TABLE OF CONTENTS
The warehouse labor shortage is here to stay. Even though the most recent spike correlates to the Covid-19 pandemic, it is not the cause.
It is a long-term challenge amplified by Covid-19 that will continue to be exposed by other short and long-term trends – such as the recent great resignation in the U.S. or the continuous global rise of e-commerce.
When you consider that warehousing is among the most dangerous industries – it is obvious why there is a warehouse labor shortage.
And, it’s also becoming increasingly evident that companies that do not address this challenge will seriously lag.
How to solve the warehouse labor shortage?
The best way to solve any problem is to tackle it from multiple angles.
This is why we’ve created the Warehouse Labor Shortage Solutions whitepaper, where we give you a complete overview of best practices from industry leaders and the most useful short and long-term approaches.
These solutions range from various short-term incentives and perks to the long-term benefits of having robots in the workplace.
But first, let’s look at the numbers.
Is it that bad?
The labor market statistics show historic highs in many developed economies.
- USA – The number of job openings is continuously growing, while people are quitting their jobs in record numbers. So much so that a new term has been coined for it; The Great Resignation.
- Germany – The Labor Agency says they are facing a massive labor shortage and are warning that it will be much more dramatic over the coming years.
- In the U.K., the number of job vacancies continues to be at record levels.
As we mentioned initially, Covid-19 was the final drop for the labor shortage. It massively accelerated digitalization and the adoption of e-commerce, resulting in the need for even more people in logistics.

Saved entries
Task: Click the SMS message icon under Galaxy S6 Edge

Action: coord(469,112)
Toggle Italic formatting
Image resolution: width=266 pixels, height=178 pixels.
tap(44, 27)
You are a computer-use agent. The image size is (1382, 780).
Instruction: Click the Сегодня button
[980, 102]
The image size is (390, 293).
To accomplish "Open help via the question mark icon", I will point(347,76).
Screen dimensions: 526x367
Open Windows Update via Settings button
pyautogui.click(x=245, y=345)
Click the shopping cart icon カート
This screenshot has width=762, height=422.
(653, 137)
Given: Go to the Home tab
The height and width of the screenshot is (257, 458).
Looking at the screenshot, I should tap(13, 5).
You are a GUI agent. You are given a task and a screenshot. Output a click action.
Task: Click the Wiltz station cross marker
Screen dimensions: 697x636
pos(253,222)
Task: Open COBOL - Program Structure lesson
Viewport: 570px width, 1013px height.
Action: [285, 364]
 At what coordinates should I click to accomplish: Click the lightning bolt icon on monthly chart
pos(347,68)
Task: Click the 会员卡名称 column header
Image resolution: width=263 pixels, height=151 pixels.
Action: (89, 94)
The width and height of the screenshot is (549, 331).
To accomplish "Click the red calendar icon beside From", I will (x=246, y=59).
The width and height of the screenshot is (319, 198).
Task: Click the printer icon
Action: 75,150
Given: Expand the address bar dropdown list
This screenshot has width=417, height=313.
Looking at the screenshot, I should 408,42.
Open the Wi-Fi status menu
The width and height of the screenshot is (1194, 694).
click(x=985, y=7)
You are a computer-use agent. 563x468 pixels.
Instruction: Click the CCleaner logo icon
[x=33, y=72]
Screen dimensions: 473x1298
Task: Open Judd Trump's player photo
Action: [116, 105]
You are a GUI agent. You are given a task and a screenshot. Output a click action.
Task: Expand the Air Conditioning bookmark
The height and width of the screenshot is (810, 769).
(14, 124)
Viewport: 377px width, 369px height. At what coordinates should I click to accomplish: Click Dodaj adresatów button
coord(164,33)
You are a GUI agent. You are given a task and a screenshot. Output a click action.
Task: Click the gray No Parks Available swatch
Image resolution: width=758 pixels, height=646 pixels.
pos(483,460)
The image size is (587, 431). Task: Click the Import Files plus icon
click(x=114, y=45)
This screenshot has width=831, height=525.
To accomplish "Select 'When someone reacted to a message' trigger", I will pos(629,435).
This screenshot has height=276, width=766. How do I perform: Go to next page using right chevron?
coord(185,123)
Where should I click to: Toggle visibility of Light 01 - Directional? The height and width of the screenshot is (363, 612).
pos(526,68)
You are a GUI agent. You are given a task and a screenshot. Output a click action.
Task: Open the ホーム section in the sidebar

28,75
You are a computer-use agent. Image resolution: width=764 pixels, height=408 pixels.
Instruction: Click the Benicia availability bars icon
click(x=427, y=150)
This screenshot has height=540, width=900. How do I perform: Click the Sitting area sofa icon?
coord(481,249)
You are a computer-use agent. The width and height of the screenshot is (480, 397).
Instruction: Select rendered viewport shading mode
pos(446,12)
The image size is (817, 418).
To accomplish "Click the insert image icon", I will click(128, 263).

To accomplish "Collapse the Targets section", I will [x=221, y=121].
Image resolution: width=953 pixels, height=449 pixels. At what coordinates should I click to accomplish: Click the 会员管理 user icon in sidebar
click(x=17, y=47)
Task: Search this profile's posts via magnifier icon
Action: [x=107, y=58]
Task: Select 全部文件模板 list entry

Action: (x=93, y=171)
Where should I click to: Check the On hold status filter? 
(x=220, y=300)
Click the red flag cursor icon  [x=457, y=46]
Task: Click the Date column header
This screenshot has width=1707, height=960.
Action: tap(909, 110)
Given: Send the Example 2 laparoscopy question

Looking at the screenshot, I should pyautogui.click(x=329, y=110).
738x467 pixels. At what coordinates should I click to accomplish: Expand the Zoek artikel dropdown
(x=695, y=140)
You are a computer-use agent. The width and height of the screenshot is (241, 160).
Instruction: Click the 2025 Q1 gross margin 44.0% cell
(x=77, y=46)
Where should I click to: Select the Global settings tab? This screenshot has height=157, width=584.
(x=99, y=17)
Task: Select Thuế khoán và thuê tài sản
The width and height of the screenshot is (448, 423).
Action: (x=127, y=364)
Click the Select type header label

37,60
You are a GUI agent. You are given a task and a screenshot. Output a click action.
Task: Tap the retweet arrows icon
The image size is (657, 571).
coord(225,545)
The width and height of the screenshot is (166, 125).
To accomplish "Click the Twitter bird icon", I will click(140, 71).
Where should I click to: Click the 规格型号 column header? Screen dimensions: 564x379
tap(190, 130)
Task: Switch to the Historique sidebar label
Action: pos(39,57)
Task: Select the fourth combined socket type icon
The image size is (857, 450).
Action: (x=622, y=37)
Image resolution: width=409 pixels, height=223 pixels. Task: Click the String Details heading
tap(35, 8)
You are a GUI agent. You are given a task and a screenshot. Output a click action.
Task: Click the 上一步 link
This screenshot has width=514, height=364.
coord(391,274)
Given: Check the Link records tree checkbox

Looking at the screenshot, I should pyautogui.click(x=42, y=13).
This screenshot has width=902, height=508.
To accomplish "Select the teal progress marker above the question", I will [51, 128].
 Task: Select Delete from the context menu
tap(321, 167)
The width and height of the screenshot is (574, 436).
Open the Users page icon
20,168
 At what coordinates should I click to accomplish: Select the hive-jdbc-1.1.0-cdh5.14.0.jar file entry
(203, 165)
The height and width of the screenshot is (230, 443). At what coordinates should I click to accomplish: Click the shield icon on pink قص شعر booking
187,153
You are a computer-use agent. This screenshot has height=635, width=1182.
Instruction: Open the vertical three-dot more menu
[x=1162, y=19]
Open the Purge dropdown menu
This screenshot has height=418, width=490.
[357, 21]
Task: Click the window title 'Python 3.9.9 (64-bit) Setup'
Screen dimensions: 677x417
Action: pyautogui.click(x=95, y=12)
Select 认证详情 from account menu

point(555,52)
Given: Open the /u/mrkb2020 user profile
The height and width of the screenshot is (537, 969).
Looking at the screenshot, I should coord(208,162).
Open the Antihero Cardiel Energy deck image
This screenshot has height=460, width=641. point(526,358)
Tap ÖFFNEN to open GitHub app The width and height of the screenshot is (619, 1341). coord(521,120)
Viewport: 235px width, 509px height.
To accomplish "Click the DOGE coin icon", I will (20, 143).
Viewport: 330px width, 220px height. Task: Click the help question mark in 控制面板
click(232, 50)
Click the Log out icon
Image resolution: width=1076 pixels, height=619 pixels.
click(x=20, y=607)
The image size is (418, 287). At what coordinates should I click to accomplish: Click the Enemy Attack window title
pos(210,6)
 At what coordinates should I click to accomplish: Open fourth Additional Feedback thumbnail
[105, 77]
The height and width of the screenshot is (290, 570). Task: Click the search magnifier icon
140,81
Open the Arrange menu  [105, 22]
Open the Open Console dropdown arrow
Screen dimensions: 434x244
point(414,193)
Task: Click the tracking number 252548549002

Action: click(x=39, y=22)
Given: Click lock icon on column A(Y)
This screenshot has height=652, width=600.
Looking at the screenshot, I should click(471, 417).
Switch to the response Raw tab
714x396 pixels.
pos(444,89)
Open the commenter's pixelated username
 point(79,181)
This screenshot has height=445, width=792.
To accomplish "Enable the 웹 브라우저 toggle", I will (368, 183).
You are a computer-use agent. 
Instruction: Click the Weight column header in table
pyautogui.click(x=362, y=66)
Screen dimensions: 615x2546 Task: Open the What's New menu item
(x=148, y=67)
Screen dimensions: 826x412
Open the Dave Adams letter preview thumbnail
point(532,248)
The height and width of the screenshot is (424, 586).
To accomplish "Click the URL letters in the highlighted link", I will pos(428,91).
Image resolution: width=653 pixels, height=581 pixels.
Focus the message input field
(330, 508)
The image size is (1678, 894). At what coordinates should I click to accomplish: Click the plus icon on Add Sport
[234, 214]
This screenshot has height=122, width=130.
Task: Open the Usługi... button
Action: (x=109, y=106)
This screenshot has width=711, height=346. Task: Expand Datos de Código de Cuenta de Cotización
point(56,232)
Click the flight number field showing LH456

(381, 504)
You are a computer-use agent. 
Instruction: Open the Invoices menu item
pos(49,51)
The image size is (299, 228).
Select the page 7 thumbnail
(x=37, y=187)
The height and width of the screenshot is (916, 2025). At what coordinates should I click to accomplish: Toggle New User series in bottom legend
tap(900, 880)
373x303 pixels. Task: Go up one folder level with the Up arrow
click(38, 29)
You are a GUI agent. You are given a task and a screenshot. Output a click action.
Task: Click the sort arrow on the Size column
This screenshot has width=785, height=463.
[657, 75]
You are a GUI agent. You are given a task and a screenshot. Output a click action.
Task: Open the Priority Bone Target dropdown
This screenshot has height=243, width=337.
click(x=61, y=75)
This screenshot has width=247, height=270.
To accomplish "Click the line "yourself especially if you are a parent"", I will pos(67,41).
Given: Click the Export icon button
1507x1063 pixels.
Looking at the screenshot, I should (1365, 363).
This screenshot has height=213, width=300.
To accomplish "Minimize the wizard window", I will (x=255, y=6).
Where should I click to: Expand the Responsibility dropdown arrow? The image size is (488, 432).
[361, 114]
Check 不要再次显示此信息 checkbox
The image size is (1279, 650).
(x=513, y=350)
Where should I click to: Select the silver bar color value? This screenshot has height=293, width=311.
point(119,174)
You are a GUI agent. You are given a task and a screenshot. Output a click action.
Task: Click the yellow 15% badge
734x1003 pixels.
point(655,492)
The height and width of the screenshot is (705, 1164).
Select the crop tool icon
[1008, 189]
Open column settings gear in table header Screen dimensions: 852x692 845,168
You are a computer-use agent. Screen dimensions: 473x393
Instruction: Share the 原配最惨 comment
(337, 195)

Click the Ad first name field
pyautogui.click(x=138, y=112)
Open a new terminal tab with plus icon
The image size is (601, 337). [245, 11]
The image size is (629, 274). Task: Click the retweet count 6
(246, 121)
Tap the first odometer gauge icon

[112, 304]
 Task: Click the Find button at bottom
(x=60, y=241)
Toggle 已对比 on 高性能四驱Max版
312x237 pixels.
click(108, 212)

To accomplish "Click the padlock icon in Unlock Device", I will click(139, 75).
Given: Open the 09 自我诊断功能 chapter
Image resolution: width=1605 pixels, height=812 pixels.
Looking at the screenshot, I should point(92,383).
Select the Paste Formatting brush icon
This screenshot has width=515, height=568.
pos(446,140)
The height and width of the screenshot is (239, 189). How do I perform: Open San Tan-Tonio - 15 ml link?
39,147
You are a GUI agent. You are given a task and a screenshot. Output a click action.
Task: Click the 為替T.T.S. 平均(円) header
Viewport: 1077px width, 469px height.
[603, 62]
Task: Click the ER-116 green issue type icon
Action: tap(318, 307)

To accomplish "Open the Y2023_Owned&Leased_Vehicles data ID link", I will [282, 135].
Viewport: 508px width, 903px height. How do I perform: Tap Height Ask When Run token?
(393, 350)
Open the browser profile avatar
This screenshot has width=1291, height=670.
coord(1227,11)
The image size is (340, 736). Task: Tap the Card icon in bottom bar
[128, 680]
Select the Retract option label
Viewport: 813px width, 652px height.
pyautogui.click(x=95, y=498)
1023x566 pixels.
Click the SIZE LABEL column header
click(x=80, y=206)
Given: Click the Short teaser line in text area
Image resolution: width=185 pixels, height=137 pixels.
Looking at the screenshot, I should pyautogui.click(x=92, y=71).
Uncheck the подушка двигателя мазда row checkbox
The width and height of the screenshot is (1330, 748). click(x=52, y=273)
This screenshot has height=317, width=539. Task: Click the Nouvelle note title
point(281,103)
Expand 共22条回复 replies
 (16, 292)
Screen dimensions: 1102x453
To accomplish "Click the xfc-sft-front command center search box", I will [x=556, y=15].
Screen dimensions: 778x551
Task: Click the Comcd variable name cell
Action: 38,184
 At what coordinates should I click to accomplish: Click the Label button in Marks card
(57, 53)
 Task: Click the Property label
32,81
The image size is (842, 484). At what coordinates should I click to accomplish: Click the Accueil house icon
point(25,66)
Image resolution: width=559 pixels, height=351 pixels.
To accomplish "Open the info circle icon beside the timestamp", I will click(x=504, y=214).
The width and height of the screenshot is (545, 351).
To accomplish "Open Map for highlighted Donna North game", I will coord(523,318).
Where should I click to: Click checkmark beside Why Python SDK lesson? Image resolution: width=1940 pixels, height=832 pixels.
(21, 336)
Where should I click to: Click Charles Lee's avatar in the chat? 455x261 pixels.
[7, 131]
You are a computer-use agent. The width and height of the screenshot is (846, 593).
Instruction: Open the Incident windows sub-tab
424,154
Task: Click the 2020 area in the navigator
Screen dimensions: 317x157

## [Your tasks]
1. Decide whether each statement agrees with the passage on the warehouse labor shortage. For each, answer yes or no and quote the words of the passage that settle it. (a) Covid-19 is the cause of the warehouse labor shortage. (b) In the U.K., job vacancies remain at record levels. (c) Germany's Labor Agency expects the shortage to ease in the coming years.
2. Repeat, word for word, the portion of the passage on the warehouse labor shortage between "But first, let’s" and "the coming years.", inclusive.
Draw solely on the passage on the warehouse labor shortage and disregard the listing.

## [Your written answers]
1.
(a) No: "it is not the cause."
(b) Yes: "In the U.K., the number of job vacancies continues to be at record levels."
(c) No: "are warning that it will be much more dramatic over the coming years."

2.
But first, let’s look at the numbers.
Is it that bad?
The labor market statistics show historic highs in many developed economies.
- USA – The number of job openings is continuously growing, while people are quitting their jobs in record numbers. So much so that a new term has been coined for it; The Great Resignation.
- Germany – The Labor Agency says they are facing a massive labor shortage and are warning that it will be much more dramatic over the coming years.